GNNs for Robotics: Planning, Manipulation, and Multi-Agent Systems

Why Graphs in Robotics

Problem 1: Variable structure A robot arm picking up objects faces different numbers of objects each time. A flat neural network with fixed input size cannot handle this. A GNN operates on graphs of any size.

Problem 2: Relational reasoning “Object A is above object B, which is supported by the table” — planning a stack requires reasoning about these relations. GNNs capture relational structure explicitly.

Problem 3: Generalisation A policy trained on a 4-link robot should generalise to a 6-link robot. A GNN treating robot links as nodes generalises to different numbers of links — the same message passing applies regardless of graph size.

Application 1: Robot Morphology (NerveNet)

NerveNet (Wang et al., 2018): model a robot’s body as a graph where:

• Nodes = actuators/joints
• Edges = kinematic connections (joint → joint)
• Node features = joint state (angle, velocity)

GNN propagates information along the kinematic chain. The policy maps joint-level graph → actions. Crucially, the same GNN policy works for robots with different numbers of joints — tested on 2-link, 4-link, and 6-link robots from the same policy.

Advantage: policy generalises to robot variants not seen during training — e.g., train on 4 legs, test on 3 legs or 5 legs.

Application 2: Object Manipulation

Task-and-motion planning: plan a sequence of robot actions to achieve a goal (e.g., build a tower from blocks).

Scene graph GNN: represent the scene as a graph:

• Nodes = objects (position, shape, type)
• Edges = spatial relations (on-top-of, adjacent-to, in-front-of)

GNN encodes the current state; planning algorithm searches over sequences of actions and predicted resulting states. The GNN’s relational encoding enables compositional generalisation — solving 5-block towers after training on 3-block towers.

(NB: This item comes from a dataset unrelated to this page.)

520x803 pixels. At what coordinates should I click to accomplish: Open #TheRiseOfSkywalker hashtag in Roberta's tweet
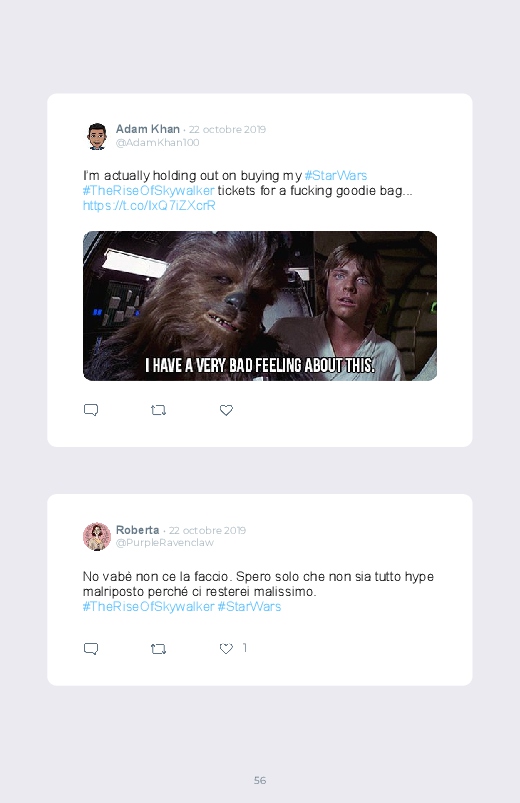(x=148, y=606)

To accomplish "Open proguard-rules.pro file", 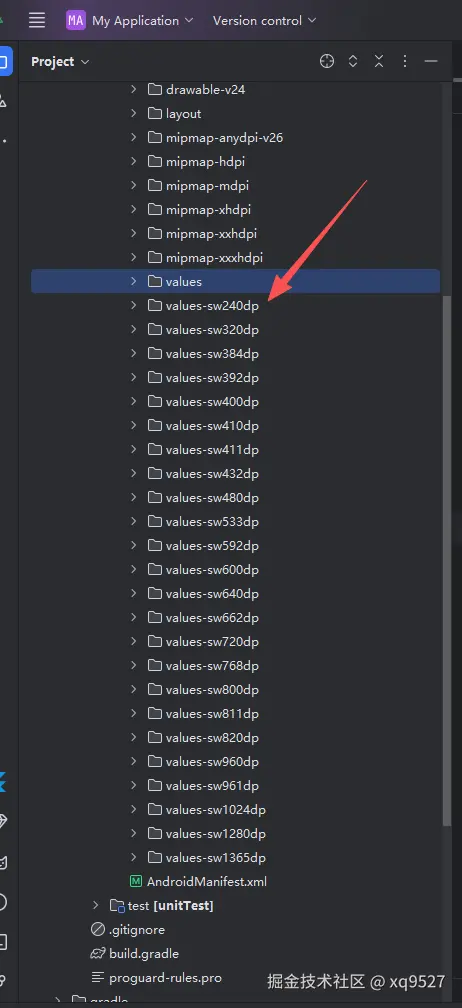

Application 3: Multi-Robot Coordination

Decentralised multi-robot planning: N robots must coordinate without a central controller. Each robot observes local state and communicates with nearby robots.

CommNet / GMMN: model inter-robot communication as a GNN. At each step:

1. Each robot sends a message to nearby robots (edge to edge in proximity graph)
2. Each robot aggregates received messages
3. Each robot decides its action based on own state + aggregated messages

The GNN is the communication protocol. Training via multi-agent RL.

Key results:

• GNN-based communication outperforms no-communication baselines by 40%+ on cooperative navigation tasks
• Scales from N=5 to N=20 robots without retraining (variable graph size)

Application 4: Physics Simulation and Model-Based RL

Interaction networks (Battaglia et al., 2016): model physical systems as graphs. Nodes = objects, edges = interactions. GNN predicts next state from current state.

Applications:

• Cloth simulation: nodes = vertices, edges = cloth edges
• Rigid body dynamics: nodes = objects, edges = contact constraints
• Particle systems: nodes = particles, edges = proximity

Model-based RL with GNN dynamics model: learn the physical model as a GNN, use it for planning (model-predictive control or model-based policy search). GNNs generalise to unseen object configurations because the dynamics are object-agnostic.

Application 5: Point Cloud Processing for Perception

Lidar sensors produce 3D point clouds — unordered sets of 3D points. GNNs can process point clouds by constructing a graph (k-nearest neighbours) and running message passing:

DGCNN (Wang et al., 2019): dynamic graph CNN — rebuild the k-NN graph after each layer (in feature space, not just spatial). Achieves SOTA on ModelNet40 (3D object classification) and ShapeNet (part segmentation).

Equivariant GNNs for point clouds (EGNN): maintain SE(3) equivariance — rotation-equivariant detection, regardless of LiDAR orientation.

Summary

Robotics is one of the most natural application domains for GNNs — physical and relational structure is explicit and actionable. The field is rapidly adopting GNN-based representations for perception, dynamics modelling, planning, and multi-agent control.

References

• Wang, T., Liao, R., Ba, J., & Fidler, S. (2018). NerveNet: Learning Structured Policy with Graph Neural Networks. ICLR 2018 (NerveNet: kinematic graph GNNs for robot locomotion policies that generalise across morphologies).
• Battaglia, P., Pascanu, R., Lai, M., Rezende, D. J., & Kavukcuoglu, K. (2016). Interaction Networks for Learning about Objects, Relations and Physics. NeurIPS 2016 (Interaction Networks: object-relation graphs for physics simulation — foundational for GNN robotics applications).
• Tolstaya, E., Gama, F., Paulos, J., Pappas, G., Kumar, V., & Ribeiro, A. (2020). Learning Decentralized Controllers for Robot Swarms with Graph Neural Networks. CoRL 2020 (GNN-based decentralised multi-robot coordination that scales to large swarms without per-robot retraining).